Wireless network signals with moderately correlated shadowing still appear Poisson

TL;DR

This paper demonstrates that in wireless networks with moderately correlated shadowing, the distribution of signal strengths at a fixed point closely resembles a Poisson process, extending previous results to correlated shadowing scenarios.

Contribution

It provides bounds on the deviation of the signal strength process from a Poisson process under correlated shadowing, generalizing prior independent shadowing results.

Findings

Signal strengths are approximately Poisson under strong shadowing and moderate correlation.

Theoretical bounds quantify the closeness to a Poisson process.
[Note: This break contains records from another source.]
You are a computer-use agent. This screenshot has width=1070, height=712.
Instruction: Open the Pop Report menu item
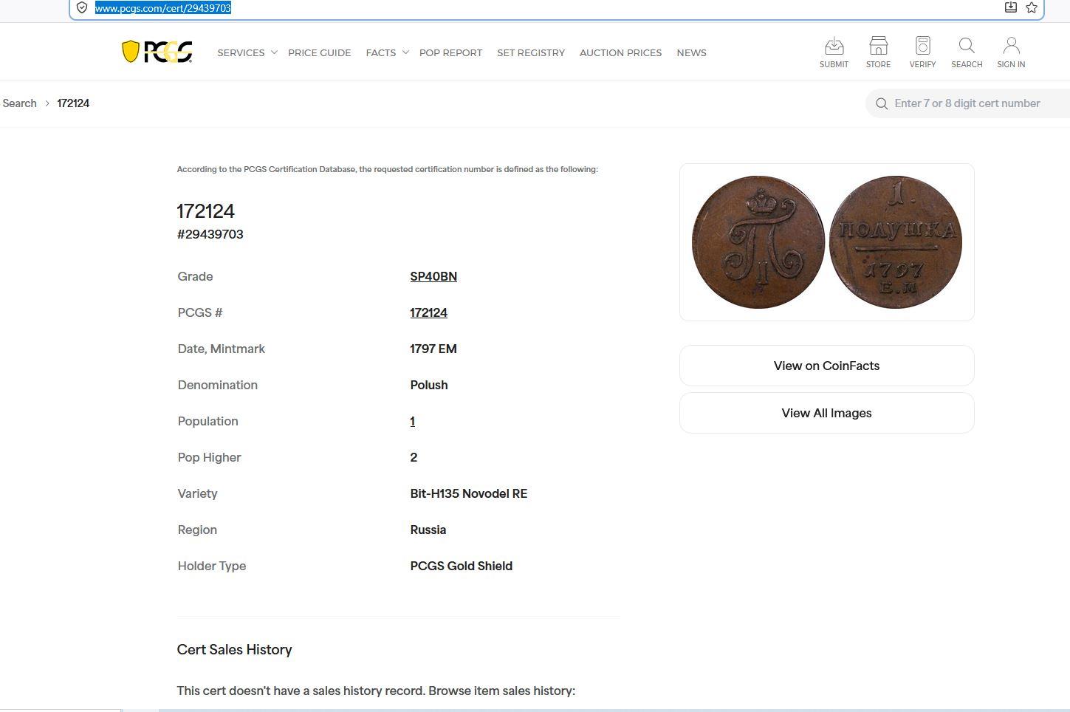click(x=450, y=52)
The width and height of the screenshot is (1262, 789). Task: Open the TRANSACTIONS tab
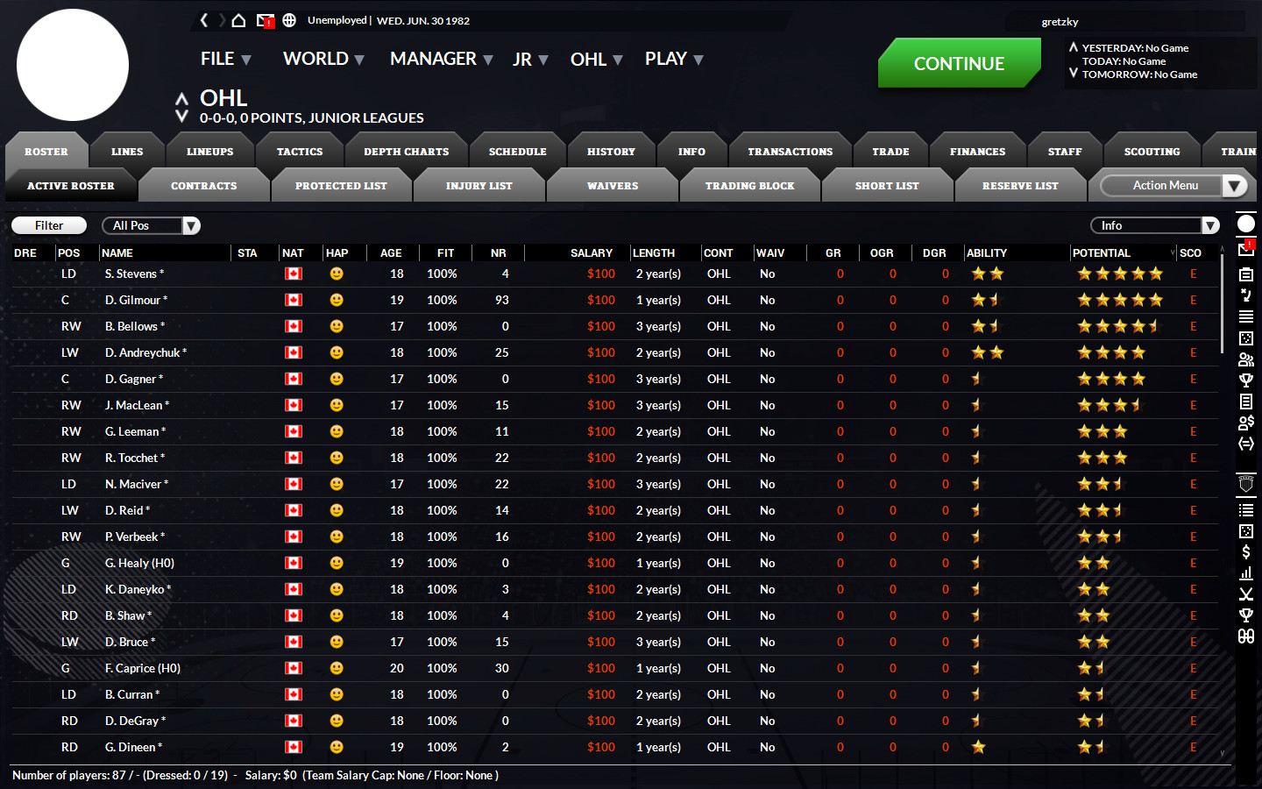[790, 151]
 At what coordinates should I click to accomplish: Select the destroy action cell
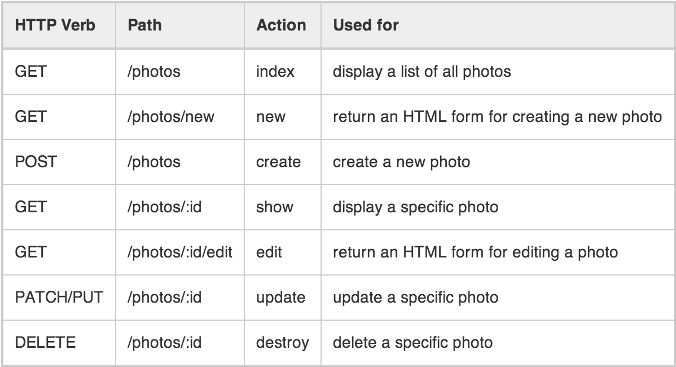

Results apply to both deterministic and random transmitter placements.

Abstract

We consider the point process of signal strengths emitted from transmitters in a wireless network and observed at a fixed position. In our model, transmitters are placed deterministically or randomly according to a hard core or Poisson point process and signals are subjected to power law path loss and random propagation effects that may be correlated between transmitters. We provide bounds on the distance between the point process of signal strengths and a Poisson process with the same mean measure, assuming correlated log-normal shadowing. For "strong shadowing" and moderate correlations, we find that the signal strengths are close to a Poisson process, generalizing a recently shown analogous result for independent shadowing.